ROMA. Maxi multe e lunghe inibizioni sì, penalizzazioni in classifica no. Sono le richieste della procura federale della Figc nel processo delle plusvalenze fittizie iniziato ieri a Roma in videoconferenza davanti al tribunale nazionale presieduto da Carlo Sica. Coinvolti sessantuno dirigenti e undici club, di cui cinque di serie A (Juventus, Napoli, Empoli, Genoa e Samp), due di serie B (Parma e Pisa), due di Lega Pro (Pro Vercelli e Pescara) e altri due falliti (Chievo Verona e Novara). A rischiare, dal punto di vista della classifica, erano soltanto Parma e Pisa perché nel loro atto di deferimento veniva citato il comma 2 dell’articolo 31 del Codice di giustizia sportiva, il quale prevedeva punti di penalizzazione nel caso di valori gonfiati nelle plusvalenze, tali da incidere sull'iscrizione al campionato. Il procuratore, Giuseppe Chinè, ha chiesto solo due ammende da 338mila euro per il Parma e 90mila per il Pisa più l’inibizione dei dirigenti, considerando il cambio delle proprietà dei club un’attenuante.

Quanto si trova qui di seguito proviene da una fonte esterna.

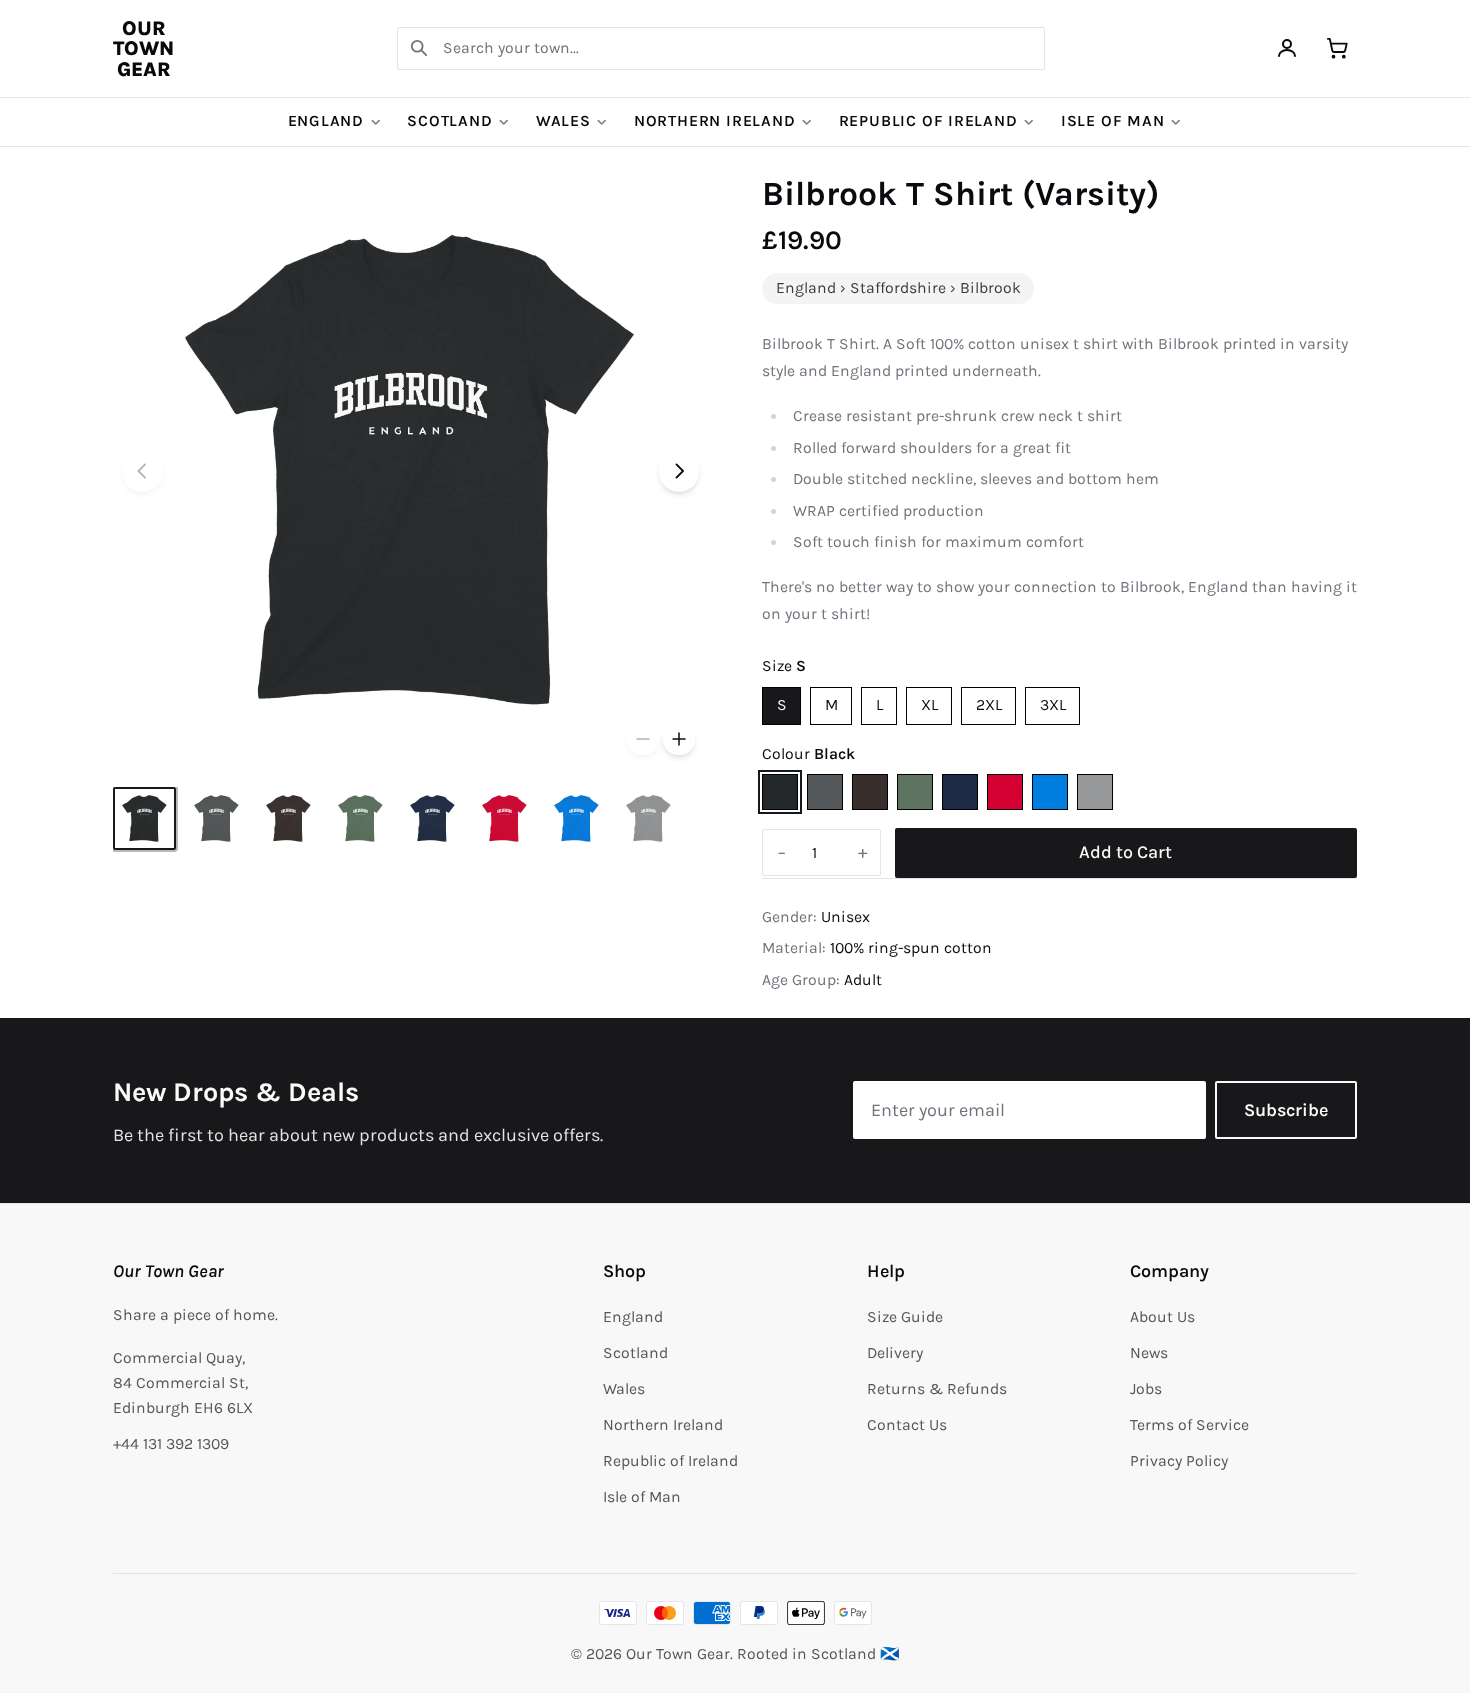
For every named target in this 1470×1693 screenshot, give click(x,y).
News (1149, 1353)
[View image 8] (648, 818)
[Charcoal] (825, 792)
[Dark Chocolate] (870, 792)
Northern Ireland (715, 121)
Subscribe (1286, 1110)
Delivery (895, 1353)
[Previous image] (142, 471)
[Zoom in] (679, 740)
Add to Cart (1125, 852)
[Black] (780, 792)
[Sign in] (1287, 48)
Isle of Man (1113, 121)
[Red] (1005, 792)
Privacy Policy (1179, 1461)
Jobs (1146, 1389)
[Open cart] (1337, 48)
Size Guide (905, 1317)
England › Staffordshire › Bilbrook (898, 288)
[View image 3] (288, 818)
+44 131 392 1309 (171, 1444)
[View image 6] (504, 818)
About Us (1162, 1317)
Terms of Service (1189, 1425)
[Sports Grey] (1095, 792)
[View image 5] (432, 818)
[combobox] (721, 48)
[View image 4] (360, 818)
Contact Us (907, 1425)
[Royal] (1050, 792)
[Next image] (679, 471)
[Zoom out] (643, 740)
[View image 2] (216, 818)
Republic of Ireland (928, 121)
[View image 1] (144, 818)
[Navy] (960, 792)
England (326, 121)
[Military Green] (915, 792)
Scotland (449, 121)
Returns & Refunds (937, 1389)
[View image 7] (576, 818)
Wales (563, 121)
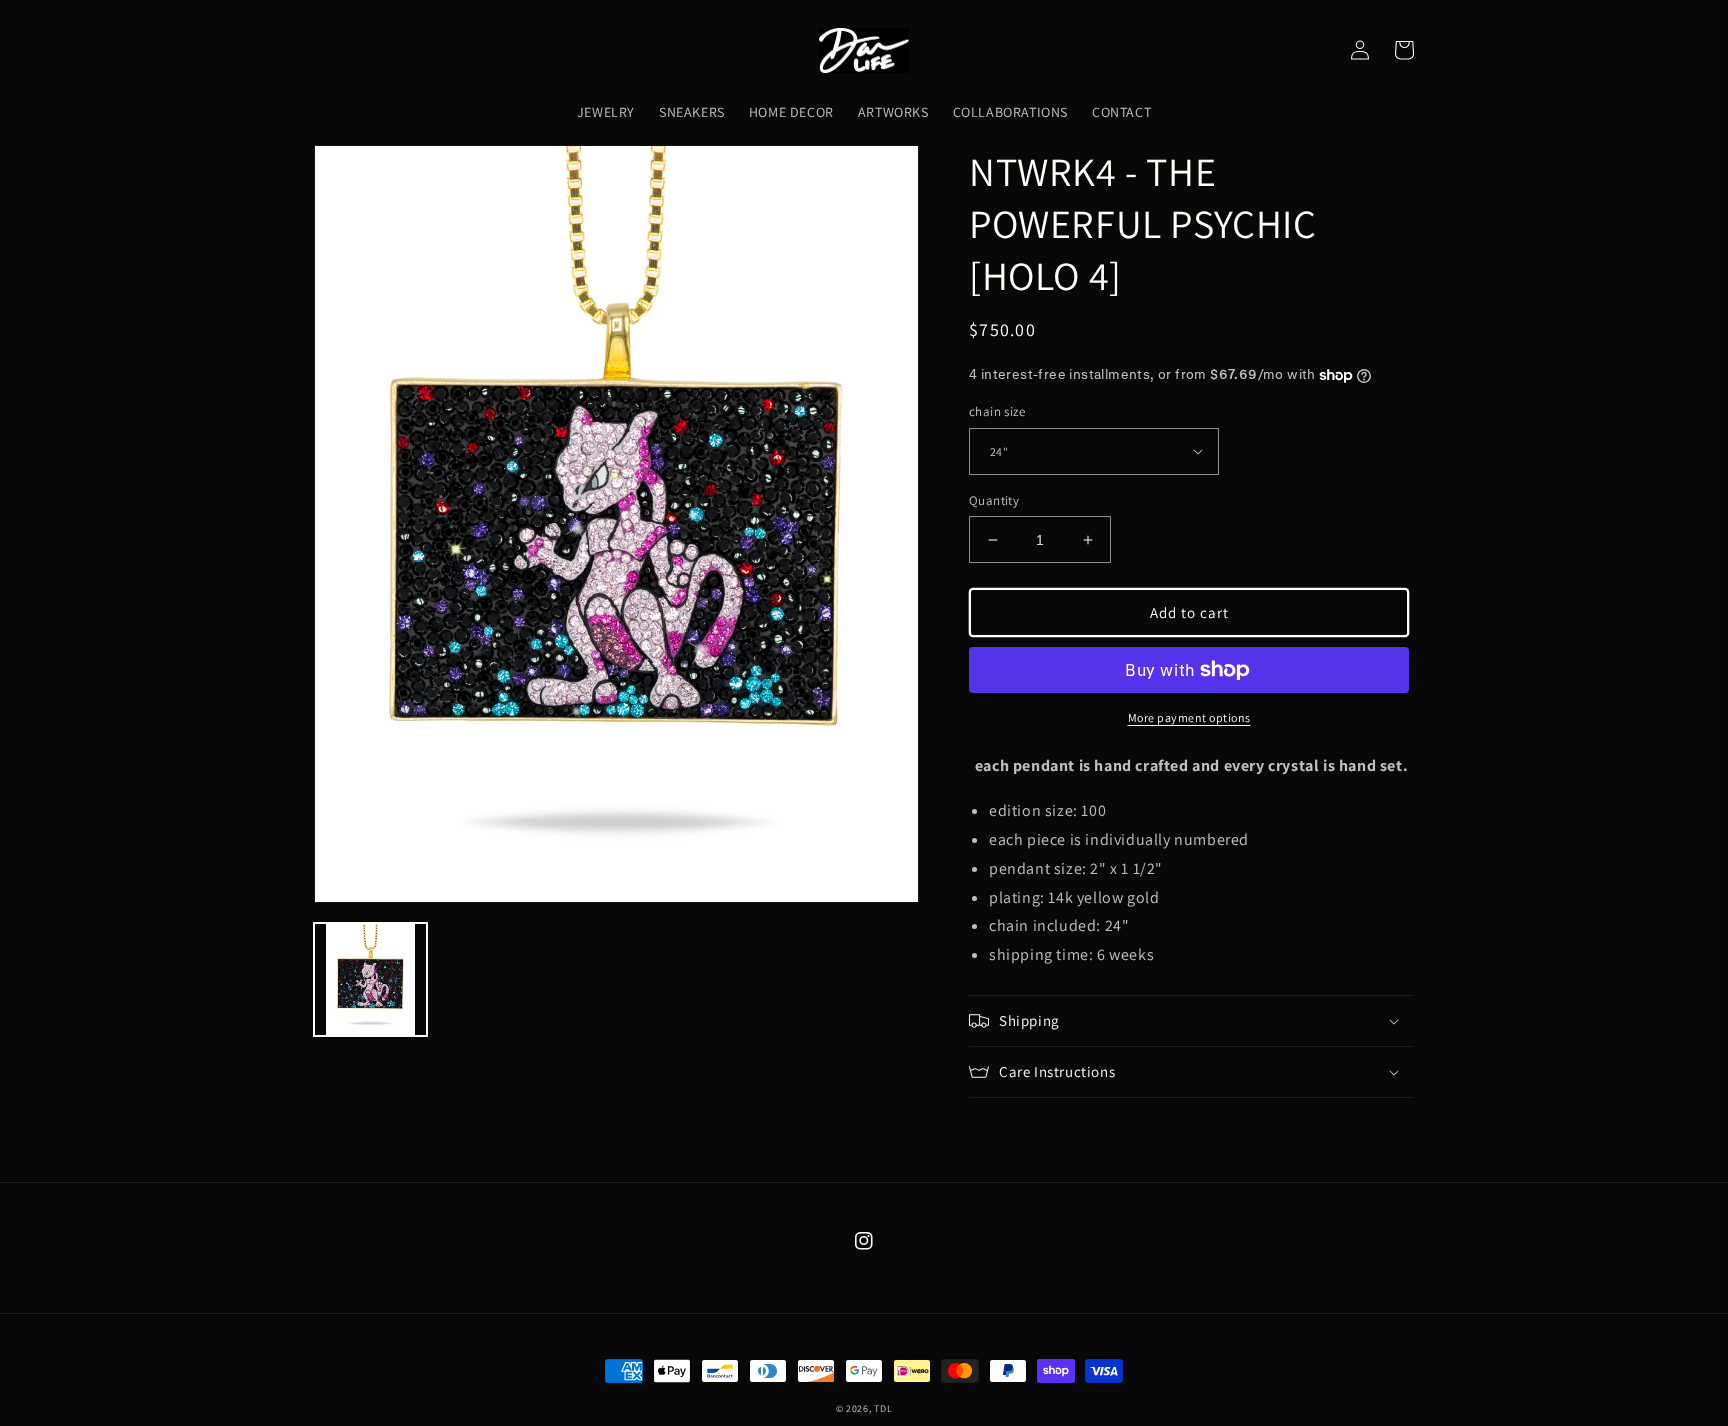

Tutte le altre società o dirigenti coinvolti nel processo, invece, già in principio rischiavano al massimo multe o inibizioni e in questo senso sono andate le richieste della procura. Spiccano, infatti, i 16 mesi e dieci giorni di inibizione chiesti per l’ex ds della Juve Fabio Paratici (oggi al Tottenham), i 12 mesi per il presidente bianconero, Andrea Agnelli, i sei mesi e 20 giorni per l’attuale ds juventino Federico Cherubini e gli otto di Pavel Nedved e Maurizio Arrivabene. Per il club bianconero, invece, chiesta una multa da 800mila euro, la più alta se paragonata a quelle richieste per le altre società di serie A interessate come il Napoli (392mila), Sampdoria (195mila), Genoa (320mila) ed Empoli (42mila). Non mancano anche per questi club le richieste di inibizione per alcuni dei loro presidenti o dirigenti, come il numero uno del Napoli, Aurelio De Laurentiis (11 mesi e 5 giorni), o dei suoi figli Edoardo e Valentina (6 mesi e 10 giorni). Intanto, ieri la prima udienza, cominciata con la requisitoria della procura federale, è terminata alle 17 e hanno parlato i legali di Novara, Chievo, Empoli, Pescara e i dirigenti del Parma. Si riprenderà poi domani mattina quando verrà ascoltata la Juventus, la cui tesi difensiva si basa sull’impossibilità di riconoscere una violazione in quanto non esistono regole che normino il valore dei giocatori in una trattativa che è privata tra due parti. Nello stesso giorno della Juve saranno ascoltate anche Genoa, Napoli, Pro Vercelli e Sampdoria, mentre le sentenze sono attese già per venerdì. Tempi sicuramente più snelli rispetto al passato grazie al nuovo codice di giustizia sportiva voluto dalla Figc.
Quello del tribunale federale, però, è solo il primo grado. Per gli eventuali ricorsi restano poi Corte d’appello e Collegio di Garanzia del Coni.